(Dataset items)
## Start

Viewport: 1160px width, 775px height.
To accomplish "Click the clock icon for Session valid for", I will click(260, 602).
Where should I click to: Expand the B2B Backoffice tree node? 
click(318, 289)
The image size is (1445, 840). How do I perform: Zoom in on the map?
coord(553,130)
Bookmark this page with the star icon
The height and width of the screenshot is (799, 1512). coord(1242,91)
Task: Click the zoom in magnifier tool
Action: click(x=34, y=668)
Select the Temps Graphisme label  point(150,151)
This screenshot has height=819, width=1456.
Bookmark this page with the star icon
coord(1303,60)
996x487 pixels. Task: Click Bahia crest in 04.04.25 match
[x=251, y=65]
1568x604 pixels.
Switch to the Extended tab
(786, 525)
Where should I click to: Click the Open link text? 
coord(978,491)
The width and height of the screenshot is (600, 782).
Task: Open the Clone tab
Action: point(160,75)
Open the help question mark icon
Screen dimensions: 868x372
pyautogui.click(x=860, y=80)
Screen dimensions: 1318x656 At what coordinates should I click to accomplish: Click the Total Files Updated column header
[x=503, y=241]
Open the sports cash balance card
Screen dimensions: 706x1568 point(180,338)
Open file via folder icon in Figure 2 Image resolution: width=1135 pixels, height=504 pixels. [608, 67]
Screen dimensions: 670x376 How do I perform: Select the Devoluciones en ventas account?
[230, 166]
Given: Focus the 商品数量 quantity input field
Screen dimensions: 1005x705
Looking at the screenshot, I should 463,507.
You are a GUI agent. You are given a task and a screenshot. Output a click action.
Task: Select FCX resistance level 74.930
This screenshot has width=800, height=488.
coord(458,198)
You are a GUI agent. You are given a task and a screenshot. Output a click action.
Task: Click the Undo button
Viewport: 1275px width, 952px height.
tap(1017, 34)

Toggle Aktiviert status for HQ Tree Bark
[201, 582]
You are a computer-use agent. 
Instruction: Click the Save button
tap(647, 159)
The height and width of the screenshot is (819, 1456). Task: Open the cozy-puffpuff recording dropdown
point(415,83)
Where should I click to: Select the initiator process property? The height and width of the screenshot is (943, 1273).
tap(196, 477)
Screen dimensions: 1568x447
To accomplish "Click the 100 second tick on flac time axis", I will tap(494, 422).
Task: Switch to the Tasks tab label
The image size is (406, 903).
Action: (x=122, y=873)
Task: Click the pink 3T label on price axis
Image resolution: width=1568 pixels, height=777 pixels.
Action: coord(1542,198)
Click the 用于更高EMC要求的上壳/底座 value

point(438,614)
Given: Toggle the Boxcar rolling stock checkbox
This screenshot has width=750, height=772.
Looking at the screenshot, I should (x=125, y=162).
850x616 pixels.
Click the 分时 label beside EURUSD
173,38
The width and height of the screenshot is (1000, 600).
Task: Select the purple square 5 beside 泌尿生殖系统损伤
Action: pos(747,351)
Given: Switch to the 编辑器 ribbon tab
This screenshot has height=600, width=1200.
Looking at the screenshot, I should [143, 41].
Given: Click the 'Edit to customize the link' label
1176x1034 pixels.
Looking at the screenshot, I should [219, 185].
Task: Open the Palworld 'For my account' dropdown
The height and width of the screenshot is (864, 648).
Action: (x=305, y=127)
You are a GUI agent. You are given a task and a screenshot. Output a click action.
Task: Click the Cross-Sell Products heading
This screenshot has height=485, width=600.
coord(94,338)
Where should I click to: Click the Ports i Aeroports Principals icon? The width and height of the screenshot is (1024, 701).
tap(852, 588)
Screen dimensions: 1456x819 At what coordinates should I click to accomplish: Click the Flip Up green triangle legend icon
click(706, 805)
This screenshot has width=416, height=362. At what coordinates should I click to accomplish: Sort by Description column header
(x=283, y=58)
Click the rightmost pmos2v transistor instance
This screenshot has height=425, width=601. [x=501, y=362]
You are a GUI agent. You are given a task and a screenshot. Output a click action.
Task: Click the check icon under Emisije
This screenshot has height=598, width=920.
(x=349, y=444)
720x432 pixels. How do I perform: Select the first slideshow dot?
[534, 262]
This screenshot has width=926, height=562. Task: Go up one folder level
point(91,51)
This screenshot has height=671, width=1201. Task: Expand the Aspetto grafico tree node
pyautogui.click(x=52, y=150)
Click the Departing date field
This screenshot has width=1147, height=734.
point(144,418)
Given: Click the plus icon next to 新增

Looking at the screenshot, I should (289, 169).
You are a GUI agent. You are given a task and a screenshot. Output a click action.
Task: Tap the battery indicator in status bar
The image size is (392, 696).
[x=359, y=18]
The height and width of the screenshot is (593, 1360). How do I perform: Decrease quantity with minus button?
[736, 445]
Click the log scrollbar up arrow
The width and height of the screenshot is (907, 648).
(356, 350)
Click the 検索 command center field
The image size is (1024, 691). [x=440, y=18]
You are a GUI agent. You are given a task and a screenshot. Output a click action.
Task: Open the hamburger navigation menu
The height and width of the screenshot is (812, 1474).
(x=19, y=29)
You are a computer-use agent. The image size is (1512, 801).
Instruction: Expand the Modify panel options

## End

§ EXERCISE GOAL:
Reproduce all of the records above verbatim, from the first line through the last.

§ COMPLETE RESPONSE:
Viewport: 1160px width, 775px height.
To accomplish "Click the clock icon for Session valid for", I will click(260, 602).
Where should I click to: Expand the B2B Backoffice tree node? 
click(318, 289)
The image size is (1445, 840). How do I perform: Zoom in on the map?
coord(553,130)
Bookmark this page with the star icon
The height and width of the screenshot is (799, 1512). coord(1242,91)
Task: Click the zoom in magnifier tool
Action: click(x=34, y=668)
Select the Temps Graphisme label  point(150,151)
This screenshot has height=819, width=1456.
Bookmark this page with the star icon
coord(1303,60)
996x487 pixels. Task: Click Bahia crest in 04.04.25 match
[x=251, y=65]
1568x604 pixels.
Switch to the Extended tab
(786, 525)
Where should I click to: Click the Open link text? 
coord(978,491)
The width and height of the screenshot is (600, 782).
Task: Open the Clone tab
Action: point(160,75)
Open the help question mark icon
Screen dimensions: 868x372
pyautogui.click(x=860, y=80)
Screen dimensions: 1318x656 At what coordinates should I click to accomplish: Click the Total Files Updated column header
[x=503, y=241]
Open the sports cash balance card
Screen dimensions: 706x1568 point(180,338)
Open file via folder icon in Figure 2 Image resolution: width=1135 pixels, height=504 pixels. [608, 67]
Screen dimensions: 670x376 How do I perform: Select the Devoluciones en ventas account?
[230, 166]
Given: Focus the 商品数量 quantity input field
Screen dimensions: 1005x705
Looking at the screenshot, I should 463,507.
You are a GUI agent. You are given a task and a screenshot. Output a click action.
Task: Select FCX resistance level 74.930
This screenshot has width=800, height=488.
coord(458,198)
You are a GUI agent. You are given a task and a screenshot. Output a click action.
Task: Click the Undo button
Viewport: 1275px width, 952px height.
tap(1017, 34)

Toggle Aktiviert status for HQ Tree Bark
[201, 582]
You are a computer-use agent. 
Instruction: Click the Save button
tap(647, 159)
The height and width of the screenshot is (819, 1456). Task: Open the cozy-puffpuff recording dropdown
point(415,83)
Where should I click to: Select the initiator process property? The height and width of the screenshot is (943, 1273).
tap(196, 477)
Screen dimensions: 1568x447
To accomplish "Click the 100 second tick on flac time axis", I will tap(494, 422).
Task: Switch to the Tasks tab label
The image size is (406, 903).
Action: (x=122, y=873)
Task: Click the pink 3T label on price axis
Image resolution: width=1568 pixels, height=777 pixels.
Action: coord(1542,198)
Click the 用于更高EMC要求的上壳/底座 value

point(438,614)
Given: Toggle the Boxcar rolling stock checkbox
This screenshot has width=750, height=772.
Looking at the screenshot, I should (x=125, y=162).
850x616 pixels.
Click the 分时 label beside EURUSD
173,38
The width and height of the screenshot is (1000, 600).
Task: Select the purple square 5 beside 泌尿生殖系统损伤
Action: pos(747,351)
Given: Switch to the 编辑器 ribbon tab
This screenshot has height=600, width=1200.
Looking at the screenshot, I should [143, 41].
Given: Click the 'Edit to customize the link' label
1176x1034 pixels.
Looking at the screenshot, I should [219, 185].
Task: Open the Palworld 'For my account' dropdown
The height and width of the screenshot is (864, 648).
Action: (x=305, y=127)
You are a GUI agent. You are given a task and a screenshot. Output a click action.
Task: Click the Cross-Sell Products heading
This screenshot has height=485, width=600.
coord(94,338)
Where should I click to: Click the Ports i Aeroports Principals icon? The width and height of the screenshot is (1024, 701).
tap(852, 588)
Screen dimensions: 1456x819 At what coordinates should I click to accomplish: Click the Flip Up green triangle legend icon
click(706, 805)
This screenshot has width=416, height=362. At what coordinates should I click to accomplish: Sort by Description column header
(x=283, y=58)
Click the rightmost pmos2v transistor instance
This screenshot has height=425, width=601. [x=501, y=362]
You are a GUI agent. You are given a task and a screenshot. Output a click action.
Task: Click the check icon under Emisije
This screenshot has height=598, width=920.
(x=349, y=444)
720x432 pixels. How do I perform: Select the first slideshow dot?
[534, 262]
This screenshot has width=926, height=562. Task: Go up one folder level
point(91,51)
This screenshot has height=671, width=1201. Task: Expand the Aspetto grafico tree node
pyautogui.click(x=52, y=150)
Click the Departing date field
This screenshot has width=1147, height=734.
point(144,418)
Given: Click the plus icon next to 新增

Looking at the screenshot, I should (289, 169).
You are a GUI agent. You are given a task and a screenshot. Output a click action.
Task: Tap the battery indicator in status bar
The image size is (392, 696).
[x=359, y=18]
The height and width of the screenshot is (593, 1360). How do I perform: Decrease quantity with minus button?
[736, 445]
Click the log scrollbar up arrow
The width and height of the screenshot is (907, 648).
(356, 350)
Click the 検索 command center field
The image size is (1024, 691). [x=440, y=18]
You are a GUI agent. You are given a task and a screenshot. Output a click action.
Task: Open the hamburger navigation menu
The height and width of the screenshot is (812, 1474).
(x=19, y=29)
You are a computer-use agent. The image size is (1512, 801).
Instruction: Expand the Modify panel options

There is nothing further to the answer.